Lauren Chan has been in the fashion industry long enough to have a strong opinion about how it contributes to disordered eating. The 29-year old is a former plus-size model and editor at Glamour magazine and says that fashion, entertainment and the media perpetuate the myth of an idealized body type that for most people, is unattainable. “We see 5,000 ads a day, all featuring the same kind of image,” she says. “The message we receive is clear, but if you look around at the people in your life, very few look like that.”
The fall out, says Chan, is that people end up with low self-esteem, life threatening eating disorders, and a widespread, unhealthy diet culture. “It’s hard to find women who are unscathed from this,” she says.
In response to a fashion industry that doesn’t design much for larger sizes, Chan has created Henning, luxury garments for women size 12 and up. “I’ve been the one in a meeting or an interview where I’m covering up a split in my pants,” she says. “Only about 17 percent of the clothing available is for plus-sized women.”
While being more inclusive to all body types is one piece of the puzzle in helping to eliminate the desire for a certain look, there’s much work to be done. February 24 to March 1 is National Eating Disorders Awareness Week, and the theme is “Come as You Are.”

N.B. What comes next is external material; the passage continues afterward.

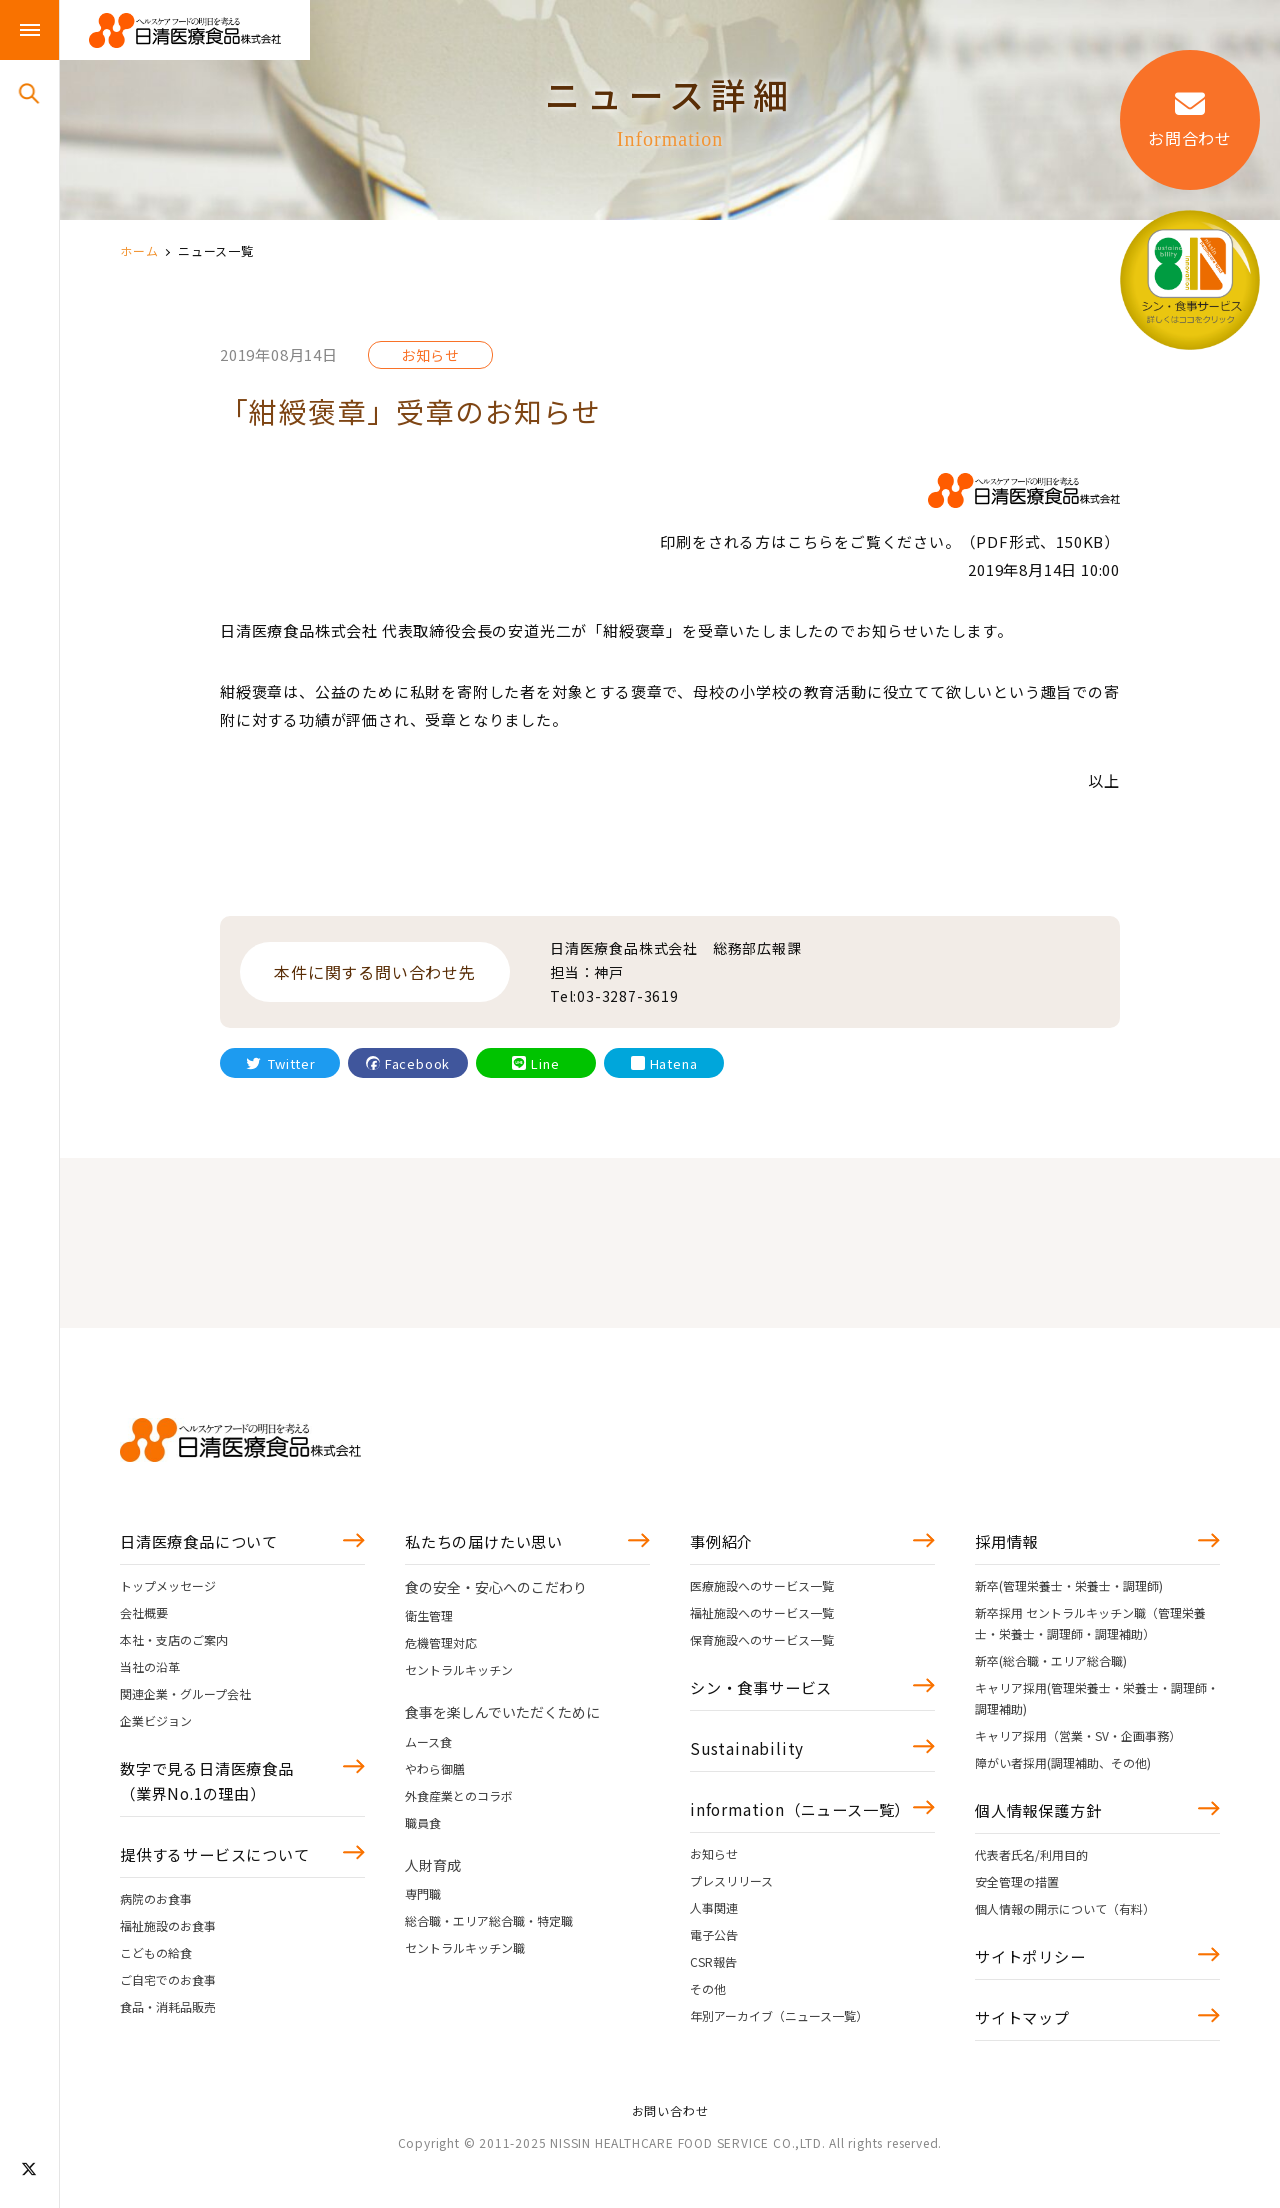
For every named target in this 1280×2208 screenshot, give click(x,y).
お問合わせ (1190, 119)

Eating disorders don’t discriminate
Just as the entertainment and fashion industries idealize a certain look, when it comes to eating disorders, most people think of that same thin, white woman as victim. The truth is, the impact goes well beyond that demographic. Eating disorders don’t pick and choose.
A few stats, provided by the National Eating Disorders Association (NEDA): Black teenagers are 50 percent more likely than white teenagers to exhibit bulimic behaviors, such as binging and purging; lifetime prevalence estimates for bulimia and binge eating disorder among Latinas is 1.9 percent and 2.0 percent, respectively; Asian, Black, Hispanic and Caucasian youth all reported attempting to lose weight at similar rates.
Males, too, fall victim to eating disorders, at higher rates than most people realize. Depending on the source, statistics estimate that males represent between 10 and 25 percent of all eating disorder cases.
Ryan Sheldon, a 32-year old plus-size model living in Los Angeles, spent years seeking a diagnosis and treatment for his binge eating disorder. “I always hated my body, even as a kid,” he says. “I tried my first diet at age 12.”
By the time he entered college, Sheldon was in a regular routine of binging, restricting and exercising, leaving him with an average-sized weight. “Most people wouldn’t have any idea that I had disordered eating,” he says.
When he sought treatment, Sheldon was prescribed diet pills, which did nothing to help. “The issue wasn’t appetite,” he says. “I then asked for a sleeping pill prescription so that I could sleep all day and not eat.”
The result was a drastic, unhealthy weight loss in just the span of a month. “My eating disorder just blew up,” Sheldon says. “I felt unworthy and unlovable.”
More education and policy change is needed
Chevese Turner, chief policy and strategy officer at NEDA, says that the organization is putting more focus on marginalized communities. “We’re asking those outside the stereotype to share their stories in order to educate the public,” she says. “The truth is that low-weight anorexia represents the smallest percentage of eating disorders. It gets all the attention, however, because it’s so dangerous.”
Binge eating disorder, on the other hand, is the most prevalent, affecting some 15 million people over their lifetime, split evenly among men and women. “Two thirds of the population is higher weight,” says Turner. “By far, middle- to high-weight men and women are the most likely to have an eating disorder.”